La décision présente une valeur certaine par sa clarté et sa cohérence. Elle réaffirme avec force un principe solidement établi. La caution subrogée dispose d’une action propre pour protéger ses intérêts. Cette action est autonome et directe. Elle ne nécessite pas l’intervention du bailleur originaire. L’arrêt le souligne en relevant la production de quittances subrogatives signées. Ces documents matérialisent le transfert des droits. La Cour écarte ainsi les doutes sur la régularité de la subrogation. Elle rappelle que « le paiement se prouve par tous moyens ». Cette souplesse est favorable à la caution. Elle facilite l’exercice de son recours. La solution est équilibrée. Elle permet à la caution de recouvrer ses débours. Elle évite aussi l’aggravation de sa dette par la continuation du bail. L’arrêt répond à une préoccupation pratique évidente. Les dispositifs de cautionnement comme Visale sont largement utilisés. Leur efficacité repose sur la célérité des recours. La décision sécurise ces opérations. Elle confirme que la caution peut mener seule la procédure d’expulsion. Cette autonomie est cruciale pour le modèle économique de la garantie.

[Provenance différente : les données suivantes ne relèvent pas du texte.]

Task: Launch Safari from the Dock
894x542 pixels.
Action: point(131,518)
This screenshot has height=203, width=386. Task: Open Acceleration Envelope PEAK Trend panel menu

Néanmoins, cette approche extensive pourrait susciter certaines critiques. Elle confère à la caution un pouvoir considérable. Celui-ci peut conduire à une rupture du lien locatif sans que le bailleur initial n’intervienne. Le locataire se trouve alors face à un créancier professionnel. Ce dernier peut être perçu comme moins conciliant qu’un bailleur particulier. La loi de 1989 vise à protéger les locataires dans leur logement. L’arrêt pourrait sembler en réduire la portée. Il permet à un acteur tiers de déclencher l’expulsion. Toutefois, la Cour a pris soin de vérifier le strict respect des formalités protectrices. Le locataire bénéficie des mêmes garanties procédurales. La décision ne crée pas de déséquilibre nouveau. Elle applique simplement le droit commun de la subrogation au domaine spécifique du bail. La solution est d’ailleurs conforme à l’économie du cautionnement. La caution doit pouvoir se prémunir contre l’accroissement de son engagement. L’action en résiliation est un moyen nécessaire. La jurisprudence antérieure l’a toujours admis. L’arrêt de la Cour d’appel de Lyon ne innove donc pas. Il consolide une solution bien établie. Il en précise les conditions de mise en œuvre dans le cadre d’un cautionnement électronique.